Louis-François Cartier was twenty-eight years old when he took over his mentor's jewellery workshop on the Rue Montorgueil in Paris in 1847. By the time his grandson Louis Cartier was running the firm, half a century later, Cartier was the official jeweller to the courts of England, Spain, Portugal, Russia, Siam, Greece, Serbia, Belgium, Romania, Egypt, Albania, Monaco, and the House of Orléans. Edward VII of England called Cartier "the jeweller of kings, the king of jewellers." The line was used in the firm's advertising before he was even crowned.
The watch that invented the wristwatch
In 1904, the Brazilian aviator Alberto Santos-Dumont — a friend of Louis Cartier — complained over dinner that consulting his pocket watch in mid-flight was, in a small plane, more or less impossible. Cartier sketched him a flat, square-cased watch with a leather strap. The Cartier Santos went on sale in 1904. It is, by any reasonable measure, the first purpose-built men's wristwatch in the world. Rolex was three years from being founded.
The Tank followed in 1917. Louis Cartier drew it after seeing the new Renault FT-17 tanks operating on the Western Front; the bold straight brancards down each side of the dial are the tank's tread. The first six prototypes were given to General Pershing and his staff. The Tank Louis (1922), the Tank Normale (1917), the Tank Cintrée (1921), the Tank Américaine (1989), the Tank Française (1996) — all of them descend from the same drawing. There is no other case shape in twentieth-century horology with the same authority.
"The Tank does not just tell time. It tells you that the person wearing it has nothing to prove."
The four references that matter
- The Santos (1904) — the first men's wristwatch. Restyled aggressively in 2018, and now one of the strongest performers in the entire Cartier catalogue.
- The Tank Louis (1922) — the dress watch against which every other dress watch is measured. Worn by Andy Warhol, Princess Diana, Jackie Kennedy, and Michelle Obama.
- The Crash (1967) — designed in London by Jean-Jacques Cartier, supposedly inspired by a melted Tank recovered from a car crash on the Cromwell Road. Issued in tiny numbers; recent re-editions clear half a million dollars on the secondary market.
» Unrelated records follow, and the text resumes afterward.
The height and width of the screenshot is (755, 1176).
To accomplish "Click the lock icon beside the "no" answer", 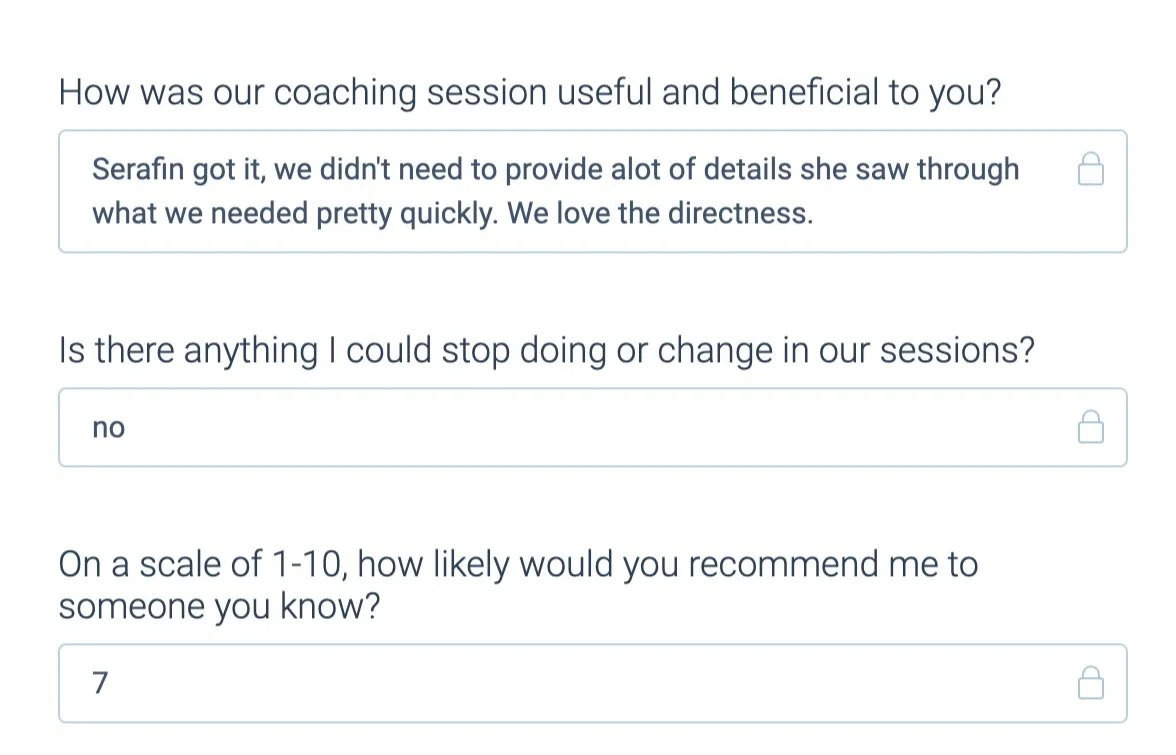I will (1090, 427).
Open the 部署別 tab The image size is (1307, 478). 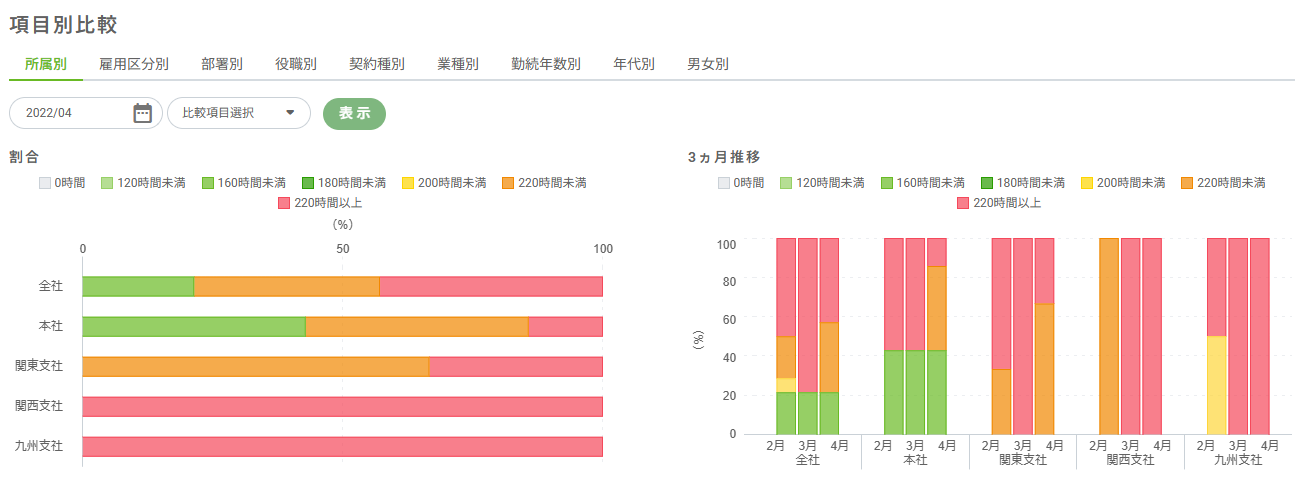[x=222, y=64]
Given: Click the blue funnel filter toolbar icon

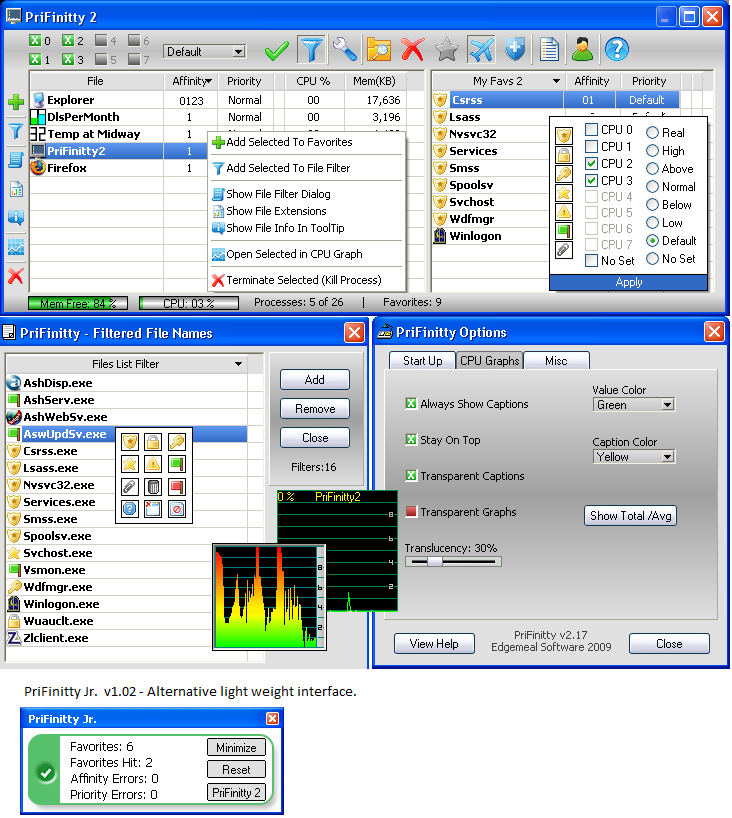Looking at the screenshot, I should click(312, 49).
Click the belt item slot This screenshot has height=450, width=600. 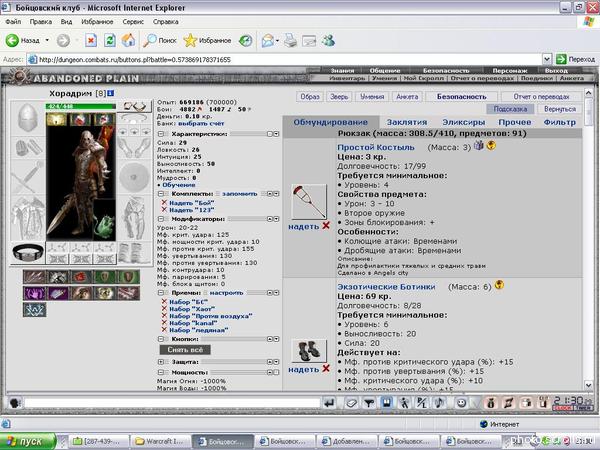pyautogui.click(x=28, y=252)
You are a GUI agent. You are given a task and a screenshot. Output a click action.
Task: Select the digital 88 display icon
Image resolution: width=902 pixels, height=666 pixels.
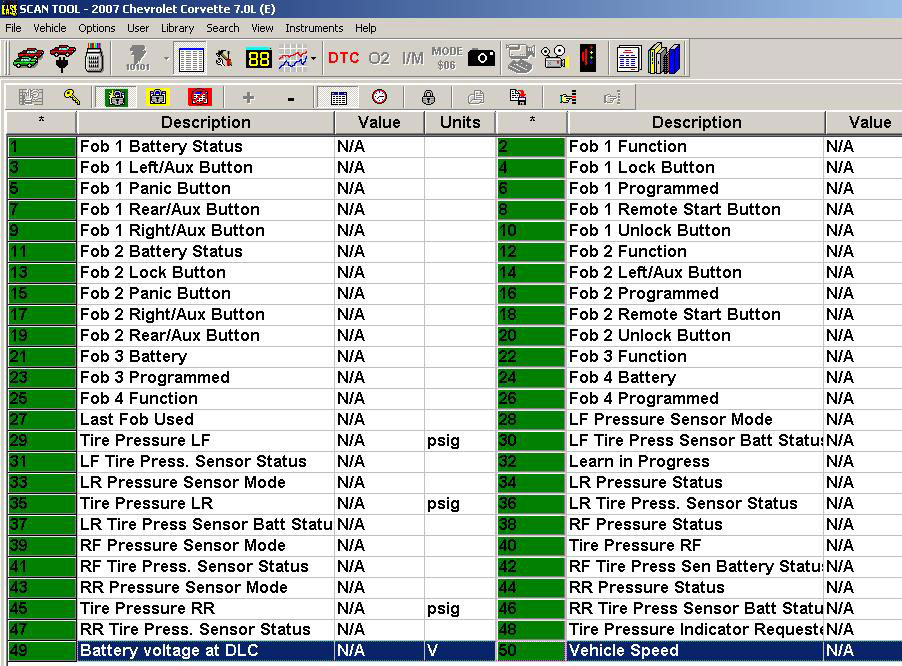tap(258, 58)
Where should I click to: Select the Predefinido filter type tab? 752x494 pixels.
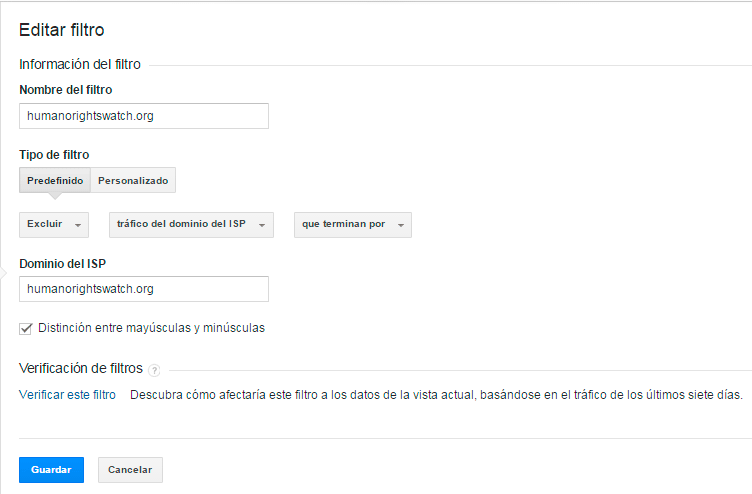tap(55, 181)
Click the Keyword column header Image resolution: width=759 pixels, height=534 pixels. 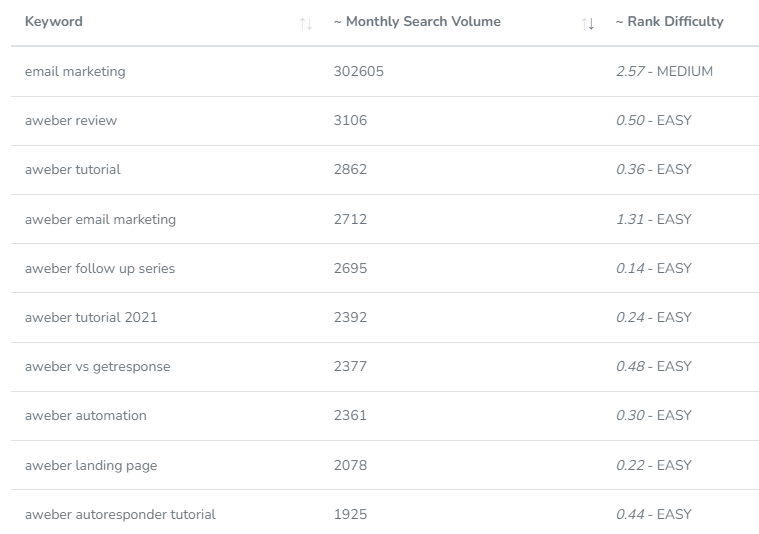point(54,21)
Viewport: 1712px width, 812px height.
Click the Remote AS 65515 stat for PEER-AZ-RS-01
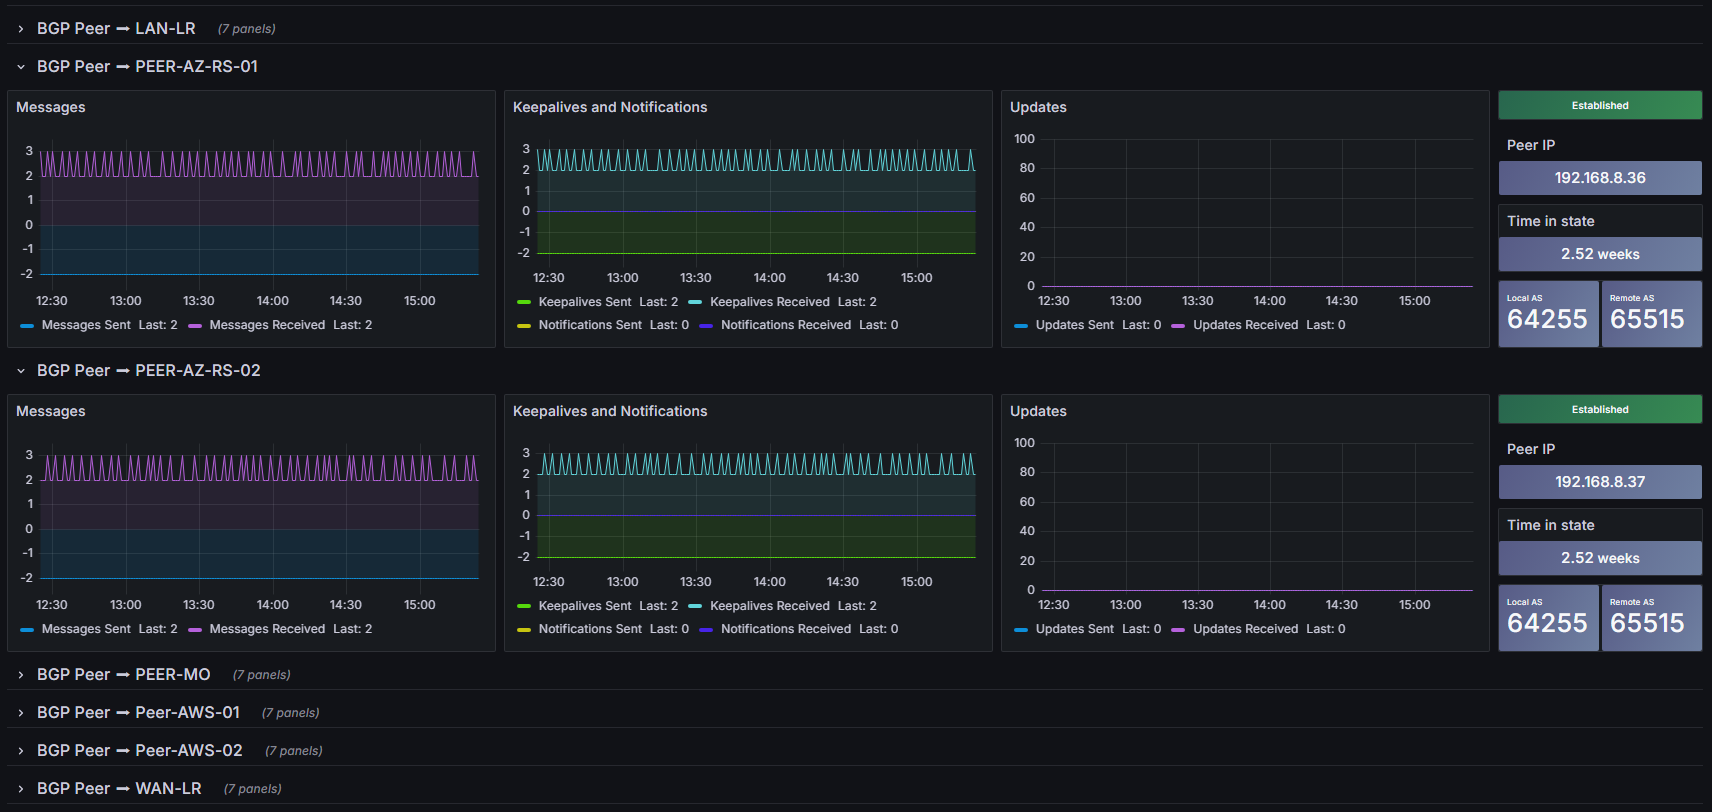[x=1651, y=314]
- The Pasha (1985) — Gerald Genta's only known design for Cartier, a round sports watch in the era of round sports watches. Reborn brilliantly in 2020.
The second renaissance
For most of the post-quartz era, Cartier's watch business was treated, even within the firm, as a slightly unglamorous adjunct to the jewellery house. The Tank sold steadily. The Santos went in and out of fashion. The Crash was forgotten outside a small circle of London collectors. Then, somewhere around 2019, the watch world rediscovered Cartier — and the secondary market exploded. A vintage Cartier Crash now trades at high six figures. A Cartier London-made Tank from the 1970s, signed by Jean-Jacques Cartier, sells for sums that would have seemed insane a decade ago.
In the WatchCharts data through early 2026, Cartier is the strongest performer of any major brand outside the Big Three, up nearly sixteen per cent over the past year, and gaining ground on Rolex and Patek almost month-on-month. The reason is straightforward: in a market exhausted by sports watches in steel, Cartier offers something else — design, history, jewellery sensibility, and a Parisian sense of restraint that is, in the end, very hard to copy.